Authored by hliao on Nov 16 2020, 11:15 PM.

Details

Reviewers
tra
jlebar

Diff Detail

Event Timeline

hliao created this revision.Nov 16 2020, 11:15 PM
Herald added projects: Restricted Project, Restricted Project. · View Herald TranscriptNov 16 2020, 11:15 PM
hliao requested review of this revision.Nov 16 2020, 11:15 PM

This's an experimental or demo-only patch in my spare time on eliminating private memory usage in https://godbolt.org/z/EPPn6h. The attachment

includes both the reference and new IR, PTX, and SASS (sm_60) output. For the new code, that aggregate argument is loaded through LDC instruction in SASS instead of MOV due to the non-static address. I don't have sm_60 to verify that. Could you try that on the real hardware?

BTW, from PTX ISA document, parameter space is read-only for input parameters and write-only for output parameters. If that's right, even non-kernel function may also require a similar change as the semantic is different from the language model, where the argument variable could be modified in the function body.

tra added a reviewer: jlebar.Nov 17 2020, 10:27 AM

This's an experimental or demo-only patch in my spare time on eliminating private memory usage in https://godbolt.org/z/EPPn6h. The attachment

includes both the reference and new IR, PTX, and SASS (sm_60) output. For the new code, that aggregate argument is loaded through LDC instruction in SASS instead of MOV due to the non-static address. I don't have sm_60 to verify that. Could you try that on the real hardware?

I'll give it a try.

BTW, from PTX ISA document, parameter space is read-only for input parameters and write-only for output parameters. If that's right, even non-kernel function may also require a similar change as the semantic is different from the language model, where the argument variable could be modified in the function body.

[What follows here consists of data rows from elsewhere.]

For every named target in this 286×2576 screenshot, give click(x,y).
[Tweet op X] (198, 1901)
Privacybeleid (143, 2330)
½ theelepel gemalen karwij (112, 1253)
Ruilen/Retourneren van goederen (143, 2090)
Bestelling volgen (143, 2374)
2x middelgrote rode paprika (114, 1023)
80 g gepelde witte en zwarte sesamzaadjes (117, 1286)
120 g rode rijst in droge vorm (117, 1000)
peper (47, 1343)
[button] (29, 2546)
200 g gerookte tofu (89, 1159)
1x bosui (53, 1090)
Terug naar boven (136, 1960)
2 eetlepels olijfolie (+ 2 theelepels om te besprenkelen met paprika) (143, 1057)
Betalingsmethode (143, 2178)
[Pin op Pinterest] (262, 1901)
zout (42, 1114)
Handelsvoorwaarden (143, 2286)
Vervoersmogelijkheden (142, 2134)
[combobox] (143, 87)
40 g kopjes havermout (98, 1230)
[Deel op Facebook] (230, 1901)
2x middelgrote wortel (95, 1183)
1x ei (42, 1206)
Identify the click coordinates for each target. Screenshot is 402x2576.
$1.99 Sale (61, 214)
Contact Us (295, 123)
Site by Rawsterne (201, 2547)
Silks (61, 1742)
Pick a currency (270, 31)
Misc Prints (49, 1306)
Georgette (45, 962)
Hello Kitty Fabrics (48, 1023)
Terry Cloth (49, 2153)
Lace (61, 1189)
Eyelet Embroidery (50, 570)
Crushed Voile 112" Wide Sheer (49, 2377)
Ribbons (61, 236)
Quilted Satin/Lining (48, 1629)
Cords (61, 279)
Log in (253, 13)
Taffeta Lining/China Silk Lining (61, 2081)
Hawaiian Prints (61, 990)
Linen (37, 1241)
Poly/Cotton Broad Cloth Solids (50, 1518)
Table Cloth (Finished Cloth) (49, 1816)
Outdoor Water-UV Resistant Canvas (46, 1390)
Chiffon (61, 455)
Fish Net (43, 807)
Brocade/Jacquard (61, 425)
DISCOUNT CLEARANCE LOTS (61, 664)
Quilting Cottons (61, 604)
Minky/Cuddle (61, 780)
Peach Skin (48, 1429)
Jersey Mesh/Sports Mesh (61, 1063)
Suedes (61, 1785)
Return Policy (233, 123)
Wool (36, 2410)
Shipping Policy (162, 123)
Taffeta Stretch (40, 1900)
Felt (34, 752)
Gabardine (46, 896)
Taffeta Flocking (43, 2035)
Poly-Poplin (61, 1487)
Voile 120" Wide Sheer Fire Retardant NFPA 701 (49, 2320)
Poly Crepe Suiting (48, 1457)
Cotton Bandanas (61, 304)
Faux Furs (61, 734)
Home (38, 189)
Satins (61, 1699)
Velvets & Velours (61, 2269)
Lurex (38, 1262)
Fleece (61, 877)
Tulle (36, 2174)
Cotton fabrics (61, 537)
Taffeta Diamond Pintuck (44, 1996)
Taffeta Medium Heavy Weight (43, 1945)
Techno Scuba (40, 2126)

Regular functions currently handle parameters exactly the same way as kernels - via a copy to a local buffer, which can then be modified. https://godbolt.org/z/W9PY17
So, if we need to change a parameter, it would have to be done on a local copy.

clang/test/CodeGenCUDA/kernel-args.cu
13–14

Is the idea here to rely on PTX to store the value in param space (so we do actually pass the parameter by value) and represent it on IR level as a reference to an an externally-provided storage with the value.
So:

  • C++ passes argument by value
  • IR knows that PTX will store it somewhere in param space and uses byref
  • we still generate PTX which has parameter passed by value, but now we can access it directly via a reference to param-space value.

Presumably for parameters we do want to modify, we'll need to fall back to having a local copy.

So far so good. However, now we may have a problem distinguishing between C++-level arguments passed by value vs by reference -- they all will look like byref on IR level. That is, unless you rely on addrspace(101) to indicate that it's actually a byval in disguise.

It looks plausible as long as we can guarantee that we never modify it. Neither in the current function nor in any of the callees, if we pass it by reference.

I'm not particularly familiar with AA machinery. I'd appreciate if you could elaborate on how you see it all work end-to-end.

I am legit excited about this if we could figure out how to make it work, but I don't have anything to add beyond what tra said.

As mentioned earlier, that's very experimental support. Even though the SASS looks reasonable, it still needs verifying on real systems. For non-kernel functions, it seems we share the path. So that we should do a similar thing. The current approach fixes that in the codegen phase by adding back the alloca to match the parameter space semantic. Once that alloca is dynamically indexed, it won't be promoted in SROA. Only instcomb eliminates that alloca when it is only modified once by copying from a constant memory. As instcomb won't break certain patterns prepared in the codegen preparation, it won't run in the backend. That dynamically indexed alloca won't be removed.

clang/test/CodeGenCUDA/kernel-args.cu
13–14

It does the same thing as nvptx-lower-args does but applies that earlier in the frontend. The upside is that IR is optimized by all the middle-end opts. instcomb will remove that dynamically indexed alloca if it's only modified by copying from constant memory. AA teaches the compiler that parameter space has the property of constantness. Even though we run SROA after nvptx-lower-args, but we general won't run instcomb in the backend as it potentially breaks certain patterns prepared in the codegen preparation phase.

byref (newly added) in LLVM IR is different from by-reference in C++. The later is translated into a pointer. byref in LLVM IR says that content of that pointer should not be modified in the function body. It won't be ambiguous from the IR side.

It's still possible for the backend to do similar stuff. Once that byval argument has readonly, that alloca could be skipped.